Paralympics Australia CEO Lynne Anderson says the programme offers a unique opportunity for some of Australia’s Paralympians to share their journey from accident to recovery in a meaningful way.
“icare is a long standing and valued partner of Paralympics Australia, and we are thrilled to have their continued support through Tokyo 2020 and Beijing 2022,” she says. “icare’s values and goals align neatly with those of our Paralympians, and we’re looking forward to making an even bigger impact in the workplace health and safety space together.”
One member of the programme is Brett Stibners, a wheelchair basketballer who has represented Australia at three Paralympic Games and is now preparing for his fourth in Tokyo next year. At the age of 21, he fell asleep at the wheel while driving between jobs as an apprentice electrician.

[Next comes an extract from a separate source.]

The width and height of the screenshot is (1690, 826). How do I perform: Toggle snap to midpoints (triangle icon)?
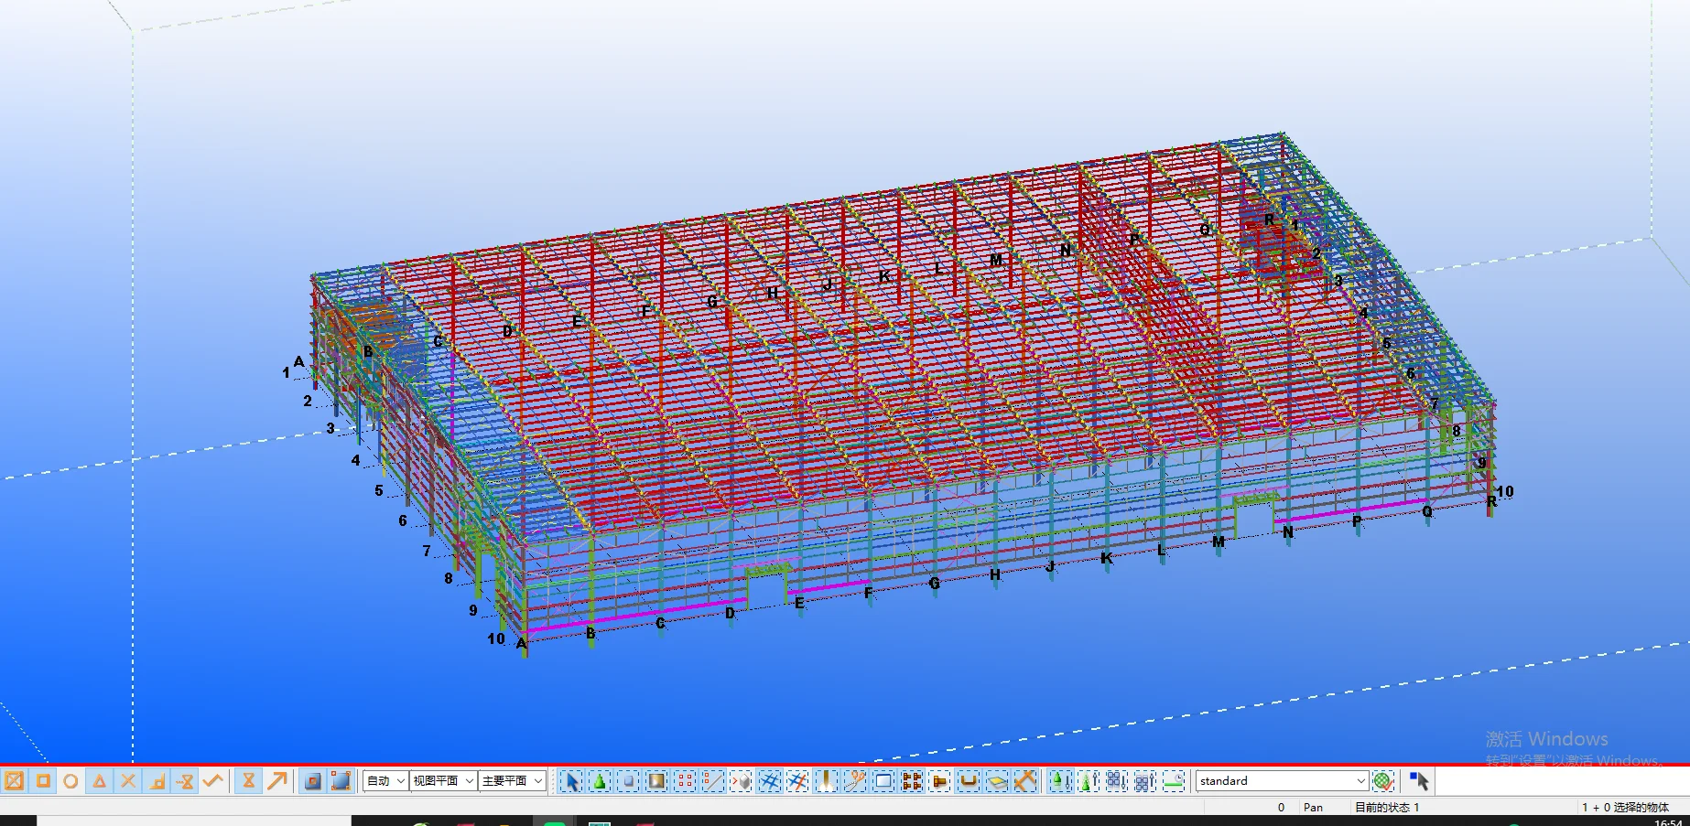99,781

The accident broke every bone below his waist and resulted in his left leg being amputated above the knee.
“I just ignored the early warning signs of fatigue, drowsiness, over steering, boredom and eventually I had a micro sleep,” he says. “I was 21 years old - you think you’re invincible. I was in hospital for about three and a half months. I found it very difficult to be a normal person again as everything has been taken away.”
Stibners started playing wheelchair basketball two years after his accident, and was part of the team that won gold medals at the 2008 Paralympic Games in Beijing and the 2010 World Championships in Birmingham, UK.